In 2010, the Dale County Circuit Court ordered a new trial after hearing compelling testimony from alibi witnesses, forensic experts, and family members that raised questions about whether Mr. Gissendanner committed the capital murder for which he was sentenced to death.
Mr. Gissendanner's trial lawyers did not talk to these witnesses or obtain expert help for the defense at trial, even though the law required them to investigate the case fully. The circuit judge found that defense counsel were constitutionally ineffective for failing to investigate and prepare for trial.
The State appealed, and over two dissents, the Alabama Court of Criminal Appeals reversed the ruling and directed the trial court to reinstate Mr. Gissendanner's convictions and sentences.
Mr. Gissendanner appealed, arguing that the Court of Criminal Appeals erred by completely disregarding the trial court's findings.
The Alabama Supreme Court agreed.
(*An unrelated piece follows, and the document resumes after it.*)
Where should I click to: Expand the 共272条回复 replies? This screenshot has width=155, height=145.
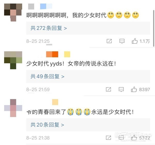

In today's decision, it held that the criminal appeals court applied the wrong standard of review and erroneously failed to give considerable weight to the trial judge's finding of prejudicial ineffective assistance of counsel.
In upholding the trial court's findings that defense counsel's failure to interview witnesses who could have testified that Mr. Gissendanner was somewhere else at the time of the crime was unreasonable under professional norms, the state's highest court emphasized the importance of trial counsel's duty to investigate.
"There is nothing as dangerous as a poorly investigated alibi," the court wrote, quoting a federal appeals court decision. "An attorney who is not thoroughly prepared does a disservice to his client and runs the risk of having his client convicted even when the prosecution's case is weak."
Indeed, in Mr. Gissendanner's case, the court found that defense counsel's deficiencies "would have altered the entire evidentiary picture for the jury."
The Alabama Supreme Court reversed the Court of Criminal Appeals and ordered it to reinstate the trial court's order granting Mr. Gissendanner a new trial.